Kolumnis handal, almarhum Mahbub Djunaidi, menuliskan judul tersebut dalam sebuah kolomnya di Majalah Tempo, 32 tahun silam, tepatnya bulan Juni 1973. Seperti biasa, Mahbub lihai bermain dengan fakta dan kata-kata. Orang Jerman, sebutnya, tak ubahnya bak serigala. Beraninya main keroyok. Ia tak sembarang ucap. Keterangan itu dikutip Mahbub dari buku W. Trotter, Instinct of The Herd in Peace and War, tahun 1916. Trotter sendiri adalah orang Inggris. Mohon maklum.
Lain lagi orang Cina, yang identik dengan naga. Singapura, mungkin, cocok diwakilkan dengan hewan singa. Sementara warga Spanyol, barangkali bangga disebut punya semangat sebagai banteng, meskipun faktanya di arena laga hewan ini lebih banyak mati dicucuk sang matador sendiri. Untuk Indonesia, Mahbub punya banyak perumpaan. Walau lambang negara menggunakan burung garuda, dari sudut beranak pinak, orang Indonesia lazim diumpamakan sebagai marmot, katanya. Waktu itu tentu program Keluarga Berencana tengah digalakkan. Dari sudut kepatuhannya, orang Indonesia bisa pula dimisalkan dengan bebek. Untuk ukuran situasi sosial dan politik tahun-tahun itu, perumpamaan tokoh intelektual NU ini cukup pedas dan bikin perih kuping penguasa.
Di masa kini, sesungguhnya ungkapan Mahbub tadi bukan sesuatu yang main-main dan retorika belaka. Pertanyaannya masih amat relevan dilontarkan kembali. Meskipun di jaman internet yang super modern ini sudah tak pantas memirip-miripkan manusia dengan hewan, kenyataannya manusia sebagai makhluk yang diciptakan termulia oleh Tuhan ini kerap berpikir, berucap, dan bertingkah laku bagai hewan, bahkan lebih rendah dari itu.
Bukankah akhirnya ada pepatah “homo homini lupus”? Itu terkenal tak lain karena manusia sering bersikap sebagai serigala bagi yang lain. Dalam banyak urusan dunia, dari kursi kepala desa sampai intrik di gedung DPR-MPR, sikap sebagai serigala adalah sesuatu yang sering dijumpai. Tak hanya mencakar, bila perlu lawan bisnis dan politik dicabik-cabik untuk kemudian bangkainya dinikmati.
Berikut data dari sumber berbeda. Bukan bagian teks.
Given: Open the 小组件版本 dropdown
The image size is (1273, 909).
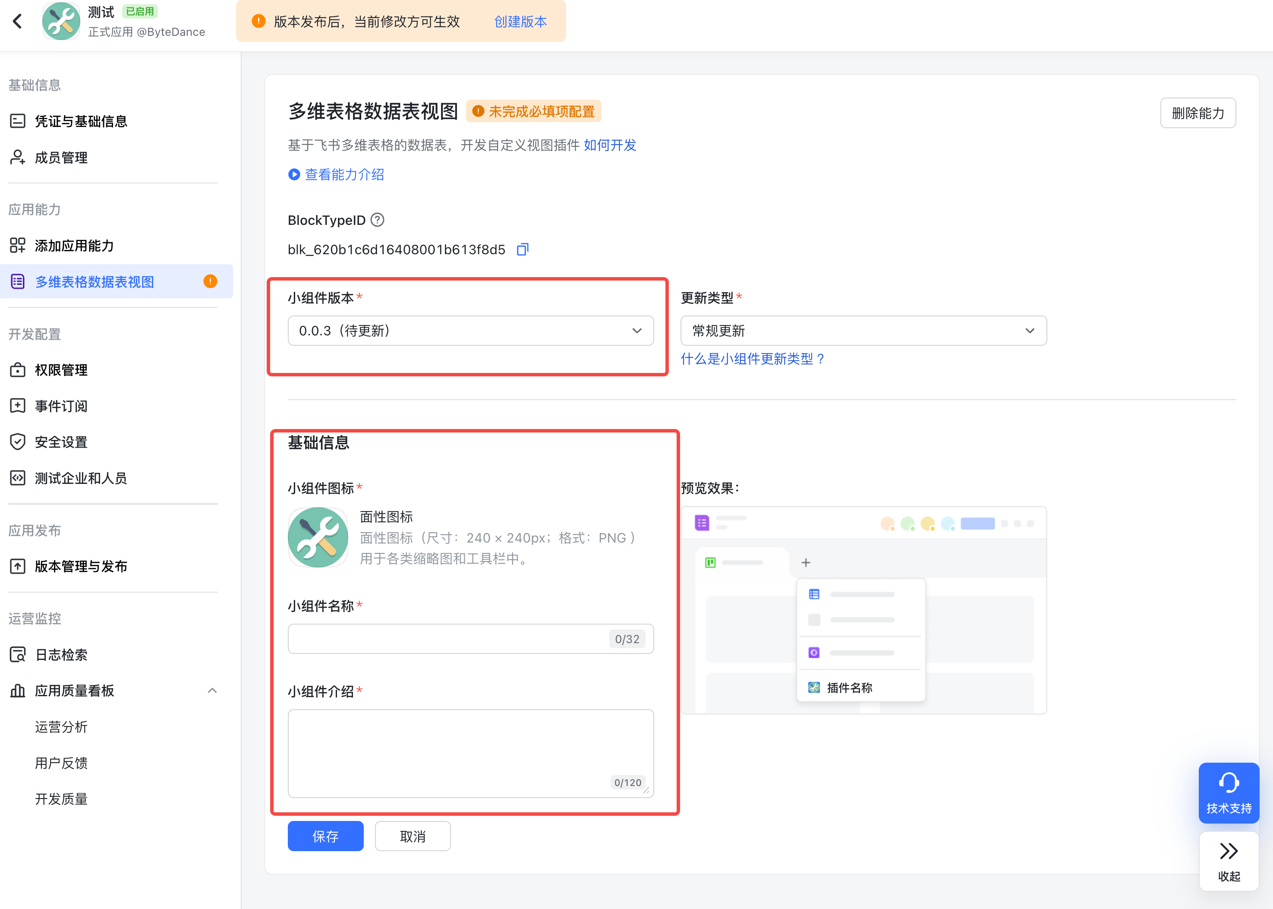Looking at the screenshot, I should [470, 331].
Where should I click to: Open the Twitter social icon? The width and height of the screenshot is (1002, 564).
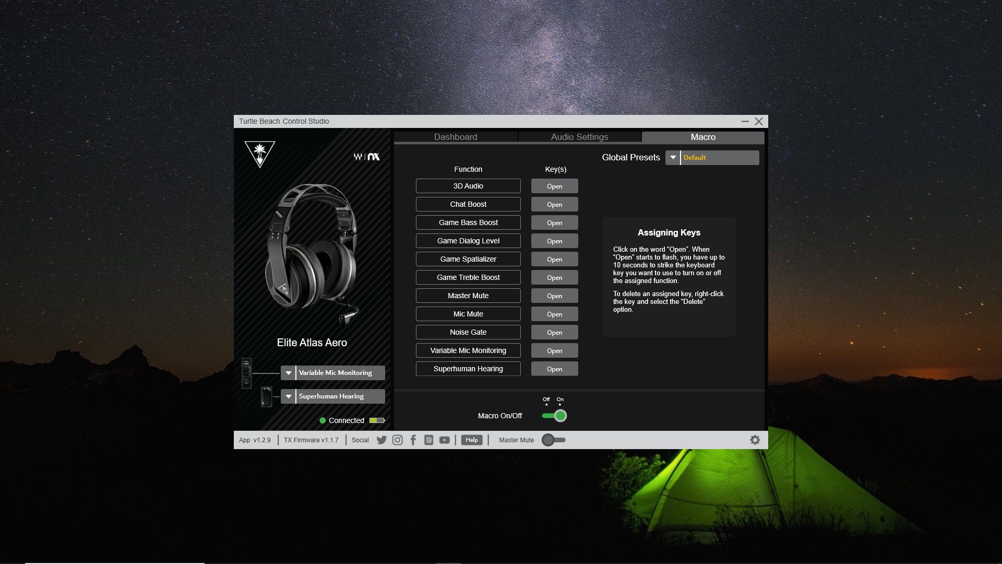click(381, 440)
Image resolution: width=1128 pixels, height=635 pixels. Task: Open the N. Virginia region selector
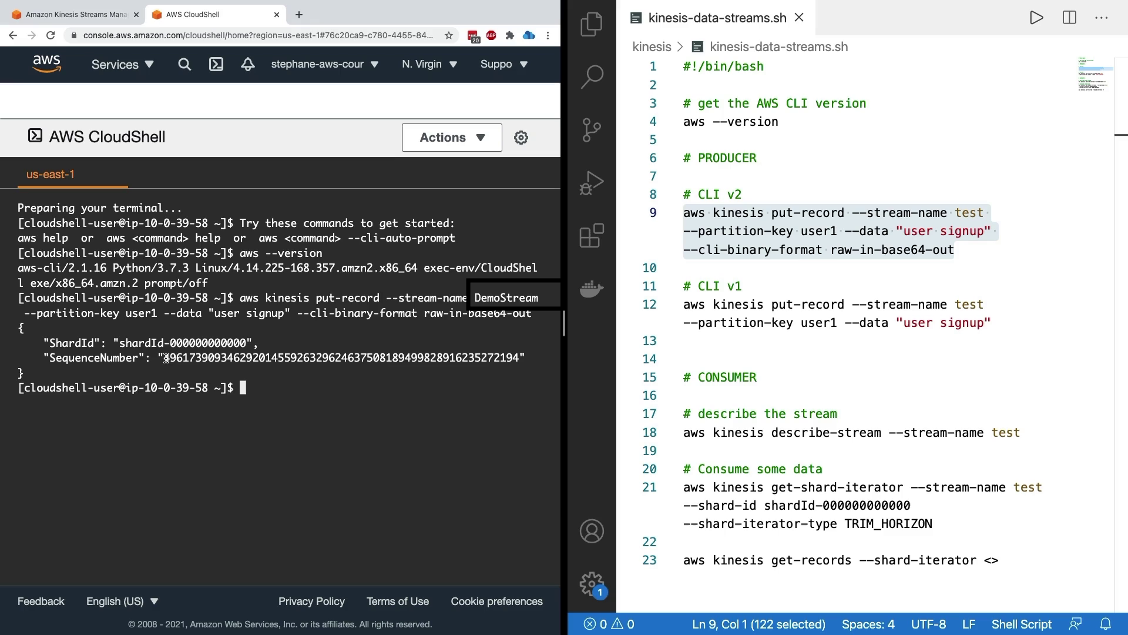(x=429, y=65)
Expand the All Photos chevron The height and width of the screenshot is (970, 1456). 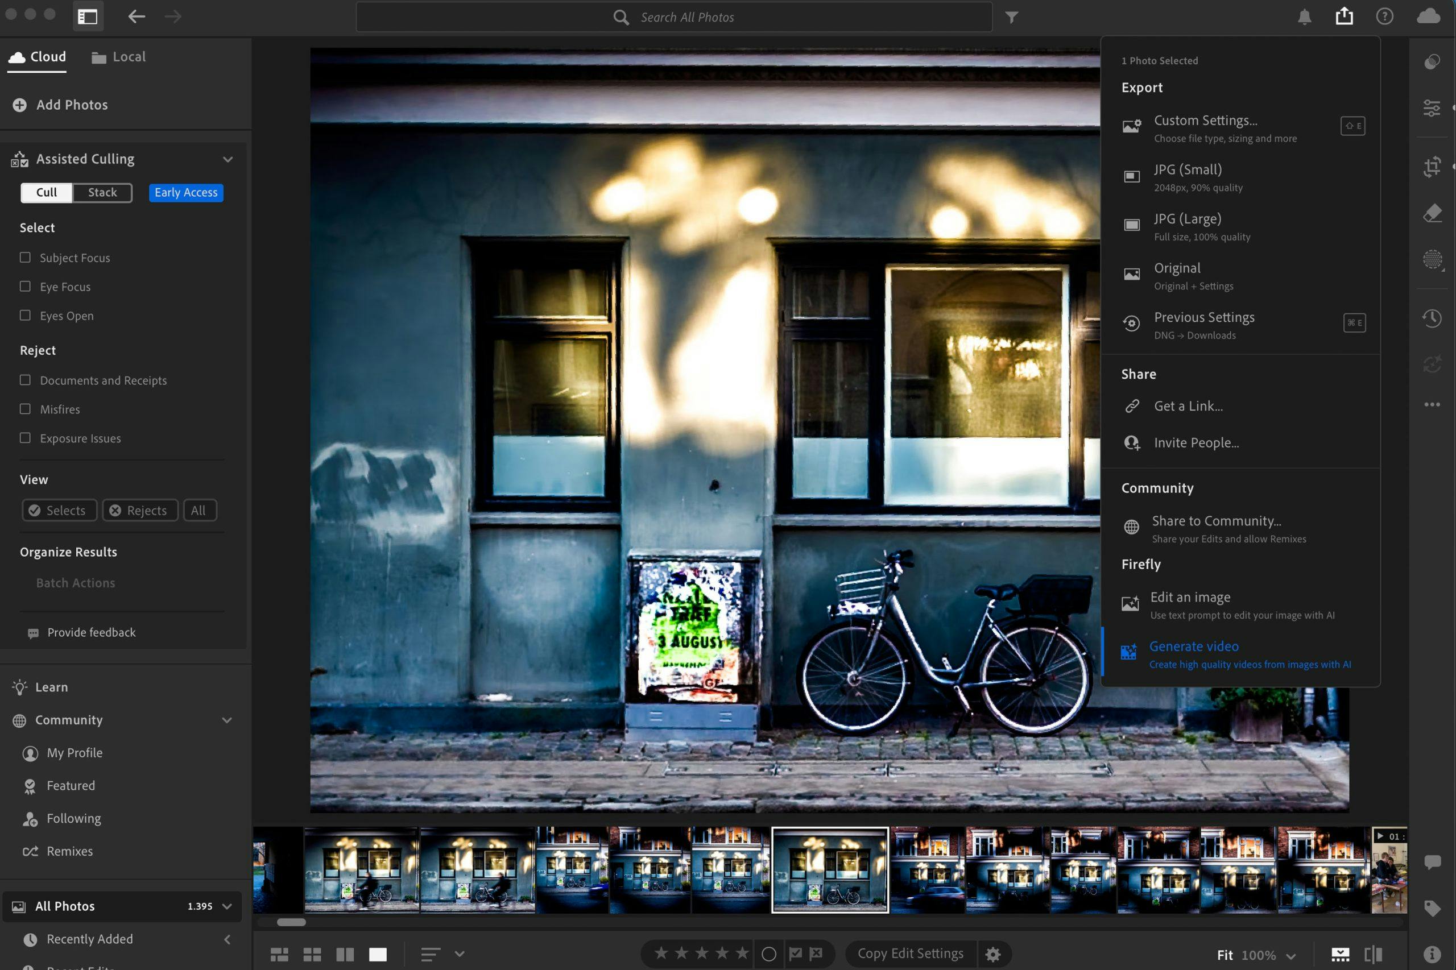(x=227, y=906)
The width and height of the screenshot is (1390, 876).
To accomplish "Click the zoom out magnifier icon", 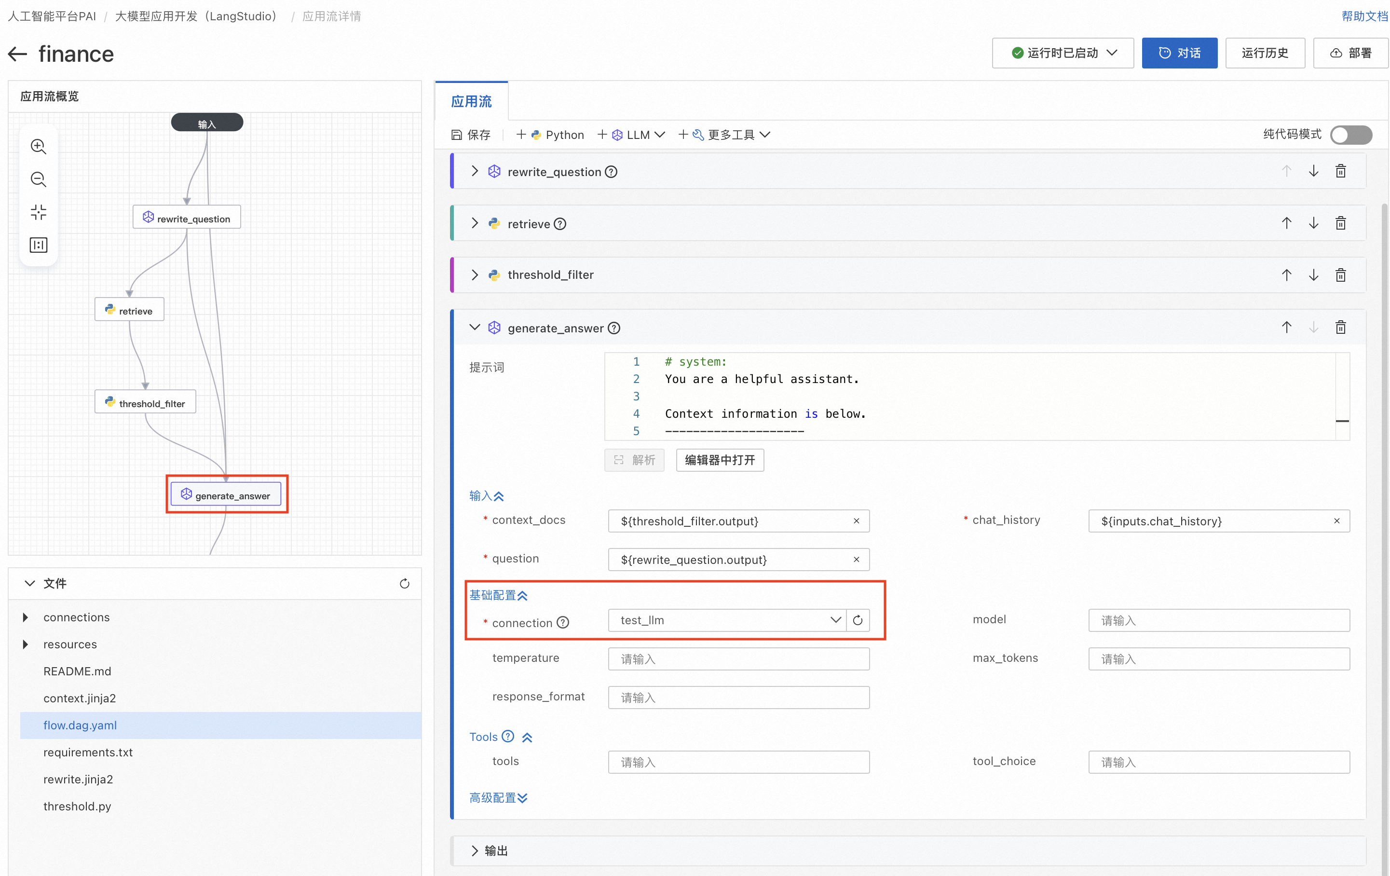I will coord(38,179).
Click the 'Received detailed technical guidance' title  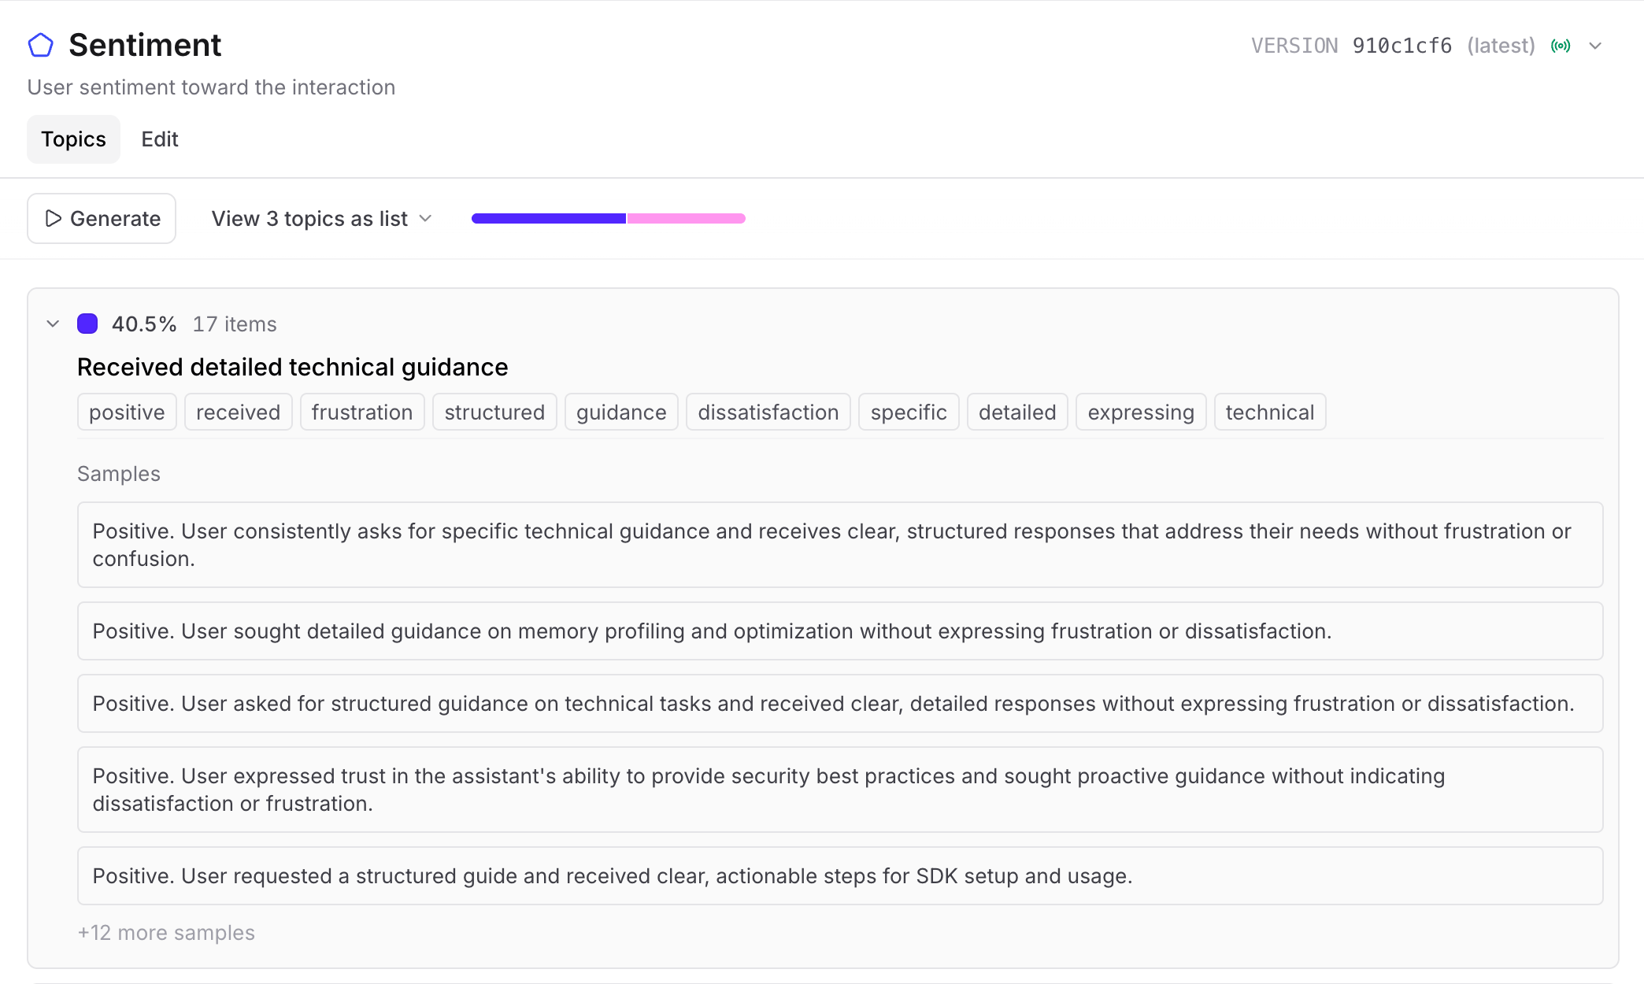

Untuk soal serigala ini, tokoh PDI Perjuangan, Arifin Panigoro bisa jadi sedikit berbeda paham. Sebagai salah satu tokoh utama yang bersama Poros Tengah merancang lengsernya Abdurrahman Wahid dan naiknya Megawati di Sidang Istimewa MPR akhir Juli 2001 silam, ia sempat diguncang kasus utang perusahaannya. Dalam pandangan bos Medco ini, kasus tersebut dirancang untuk menjegalnya. Maka, kepada pers, ia menyebut orang-orang yang merekayasa itu sebagai hyena. Ini hewan Afrika yang buruk rupa dan punya kebiasaan bergerombol menyerang mangsanya. Mirip-mirip serigala juga.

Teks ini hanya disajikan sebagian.